In my last post I quoted this famous section of the Sermon on the Mount:
“You have heard that it was said, ‘Love your neighbor and hate your enemy.’ But I tell you, love your enemies and pray for those who persecute you."
It struck me, as I once again pondered this teaching of Jesus, how many of us don't have actual enemies. To be sure, most of us have workplace tensions, conflicts with people who are snarky, hyper-competitive, gossipy, jealous, rude, boorish, or adversarial. But are they enemies? I'm sure it's an issue of gradation. And many of us do have true enemies, people actively and malevolently set against us.

What strikes me about this is that, even without hosts of enemies, we still do a lot of hating. As I tell my classes when I lecture on Freud: You got to hate someone. According to Freud all our pent up aggression and frustration has to go somewhere. It seeks an outlet, a catharsis, a target. And more and more often this "hatred" is directed at pixels.
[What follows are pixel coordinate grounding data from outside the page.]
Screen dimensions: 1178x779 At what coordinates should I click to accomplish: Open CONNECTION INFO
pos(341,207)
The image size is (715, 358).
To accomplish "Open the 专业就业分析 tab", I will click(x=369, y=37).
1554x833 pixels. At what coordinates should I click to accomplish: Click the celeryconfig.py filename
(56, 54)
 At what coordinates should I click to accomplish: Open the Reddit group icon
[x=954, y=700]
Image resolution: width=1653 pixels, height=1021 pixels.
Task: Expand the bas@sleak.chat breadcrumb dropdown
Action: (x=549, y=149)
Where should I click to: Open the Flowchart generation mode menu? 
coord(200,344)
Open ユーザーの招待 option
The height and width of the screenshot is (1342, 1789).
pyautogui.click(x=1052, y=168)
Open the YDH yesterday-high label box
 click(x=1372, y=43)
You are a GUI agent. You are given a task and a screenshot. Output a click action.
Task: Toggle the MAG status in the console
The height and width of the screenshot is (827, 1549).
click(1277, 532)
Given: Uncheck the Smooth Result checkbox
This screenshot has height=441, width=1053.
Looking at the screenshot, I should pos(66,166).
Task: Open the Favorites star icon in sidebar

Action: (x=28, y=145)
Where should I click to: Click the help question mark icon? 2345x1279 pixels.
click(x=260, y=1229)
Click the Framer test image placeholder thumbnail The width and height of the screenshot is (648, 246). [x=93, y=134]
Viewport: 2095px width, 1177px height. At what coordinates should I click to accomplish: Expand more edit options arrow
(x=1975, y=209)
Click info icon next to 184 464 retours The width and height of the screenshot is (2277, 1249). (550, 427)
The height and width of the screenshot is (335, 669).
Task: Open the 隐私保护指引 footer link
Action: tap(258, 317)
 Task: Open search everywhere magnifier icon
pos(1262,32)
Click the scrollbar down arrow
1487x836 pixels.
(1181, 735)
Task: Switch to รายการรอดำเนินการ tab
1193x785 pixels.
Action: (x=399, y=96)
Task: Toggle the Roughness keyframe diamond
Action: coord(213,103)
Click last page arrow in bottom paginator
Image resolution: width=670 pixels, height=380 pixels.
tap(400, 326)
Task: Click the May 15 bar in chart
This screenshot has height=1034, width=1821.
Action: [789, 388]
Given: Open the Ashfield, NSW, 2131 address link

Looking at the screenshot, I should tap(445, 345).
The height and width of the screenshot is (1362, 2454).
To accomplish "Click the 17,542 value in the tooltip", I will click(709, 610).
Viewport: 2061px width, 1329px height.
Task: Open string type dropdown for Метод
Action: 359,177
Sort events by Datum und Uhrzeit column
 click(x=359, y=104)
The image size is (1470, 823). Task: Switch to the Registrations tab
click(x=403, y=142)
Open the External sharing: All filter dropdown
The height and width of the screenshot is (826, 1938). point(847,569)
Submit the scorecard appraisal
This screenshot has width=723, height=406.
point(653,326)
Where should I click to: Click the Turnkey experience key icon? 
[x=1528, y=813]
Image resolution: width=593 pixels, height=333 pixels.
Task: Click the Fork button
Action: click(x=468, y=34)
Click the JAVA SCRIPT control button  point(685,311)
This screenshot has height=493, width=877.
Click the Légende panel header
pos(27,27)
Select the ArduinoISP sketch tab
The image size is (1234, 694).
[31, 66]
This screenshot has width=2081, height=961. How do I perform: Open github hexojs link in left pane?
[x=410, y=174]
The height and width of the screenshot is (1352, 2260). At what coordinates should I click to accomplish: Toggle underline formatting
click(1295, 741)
What I mean by this is that when I hear someone just going off on someone, channeling a lot of anger, more often than not they are talking about someone on TV, not someone in their actual social sphere.

Most of our enemies are pixels.

Two example. First, take hate in the realm of sports or celebrities. People hate rival sports teams or team owners or players. You mention the name of a team or player and you'll hear people say, "I hate him." You mention some celebrity getting divorced or going through some trouble and you hear people say, "I hate her." Which is curious as we don't actually know any of these people. We're hating pixels.

Same goes for politics. I have liberal friends who hate Sarah Palin. That's what they tell me. On the other side I have friends who hate President Obama. Again, I have their word on that. But as with sports stars or celebrities, we don't actually know any of these people. We're hating pixels.

More often than not, our enemies aren't real. They are virtual. They are, if Freud is to be believed, dark projections and representations of our fears and paranoia. They are pixelated bogeymen and demons.

And if that's true, I wonder what it might mean to "love your pixelated enemies."

Might the souls of my liberal friends be hanging in the balance depending upon how they love (or fail to love) Sarah Palin? Might the souls of my conservative friends be hanging in the balance depending upon how they love (or fail to love) Barack Obama?

Might one of the greatest acts of Christian charity in the modern world be love toward the pixelated enemy?

The command "love your enemies" is very, very hard. And I wonder, do we think of that as we watch TV?